There’s no question that COVID-19 has become the great disruptor of 2020 — from hard-hit hospitality spaces needing a floor plan reboot to the increased demand for materials that can keep germs away. As communities assess how to return to a somewhat normal life post-pandemic, high-end designers and architects know it will take more than just a few sheets of plexiglass to keep clients stylish and safe.
For instance, it’s no secret that rather than double ovens or a generous cooktop, sinks have become the cornerstone of kitchens. But the right sink is more than just about sanitizing, according to Naomi Neilson of Native Trails. The company’s hand-hammered artisanal sinks and tubs aim to be “functional, beautiful, and even calming to the senses.”
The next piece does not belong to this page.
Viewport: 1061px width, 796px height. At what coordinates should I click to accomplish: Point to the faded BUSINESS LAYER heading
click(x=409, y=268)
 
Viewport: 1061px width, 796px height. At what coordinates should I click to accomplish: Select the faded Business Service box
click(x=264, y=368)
“[They are] a sense of calm in this chaotic world,” she says. “We spend a lot of time in front of our sinks, so for such a utilitarian object to cause you to take a deep breath and go ‘ahhhh,’ is a true blessing.”
Neilson sees copper’s durable and aesthetically pleasing qualities as its one-two punch for those looking for a safe, sanitary and stylish upgrade.
“Copper itself kills harmful bacteria, a true benefit in the kitchen and bath. Hand-hammered copper is also among the most durable sink materials available,” she adds.
For other surfaces of a residence or commercial space, other materials can help mitigate the risks and spread of germs; some materials, such as quartz, porcelain, oak and bamboo are more hygienic choices than others. Dwayne MacEwen, principal and creative director of Chicago-based DMAC Architecture, reports that his firm is experimenting with large format porcelain tile in his hotel, commercial, and residential projects.
“I’m a big fan of the large format tile. There’s no grout joints, so it’s easy to clean, and impervious — they don’t stain,” he explains.
But the virus’ impact spans more than just choosing cleaner materials; with the pandemic sending scores of office workers into remote jobs, worklife harmony hangs in the balance for many. As home office spaces surge in popularity, it’s critical not to forget our basic human need to interact, according to Jairo Vives, lead architect at Pininfarina of America.
“Achieving harmony in the home is pivotal to future cultural changes. Having a space to work is as important as having a space to relax and unplug,” he says. Vives adds prioritizing natural light and fresh air are key “to improve both the physical and mental quality of life.”
The Italian-based design house sees human experience as the main driver behind its design solutions. In other words, says Vives, it’s the firm’s job to “elevate how people feel about and interact with space.”
Space — as in, how much of it exists between objects — is another concept with which designers and architects will have to grapple. Mere months ago, the world became accustomed to the words “social distancing” — that is, mitigating the spread of germs by avoiding crowds. High-volume public spaces, such as health clubs, casinos, hotels, and restaurants, are adapting an entirely new mindset when it comes to reopening their spaces for the long-term, says MacEwen.
“Necessity is the mother of invention. I think there’s opportunities, of not just thinking of Band- Aids, but thinking of solutions that transcend the pandemic,” he says.
MacEwen, with his lifelong background in construction (his teenage summers involved building and selling spec homes in eastern Canada), says his firm has taken proactive steps to help clients reimagine spaces and protective barriers that don’t just have to look “held together with duct tape.”
He adds: “My concern [with a barrier] is … [what if you’ve] just put a drywall screw into a nice piece of millwork, and you don’t need it anymore? Can we make perform its function, but [have] it become part of the aesthetic?”
Vives agrees that firms will have to think strategically — not just how to keep people safe, but how to adapt to their new life and routine in a post- COVID world.
“One of the first challenges was to understand that COVID-19 is a global issue that affects human behavior and routines. So, it’s not necessarily about thinking of the problem only as a medical emergency, but to also think about the repercussions it can have on everyone’s life,” he says.
Although there’s no question that the pandemic has swept stress and uncertainty into the luxury sphere, re-imagining life after COVID-19 has also fostered innovation, says Vives.
“[It’s] been an accelerator for initiatives that were being developed years ago — solutions that improved spatial quality, self-improvement, wellbeing, [and] sustainability. [We’re] always looking ahead to bring creative solutions to the table and the pandemic has been no different,” he affirms.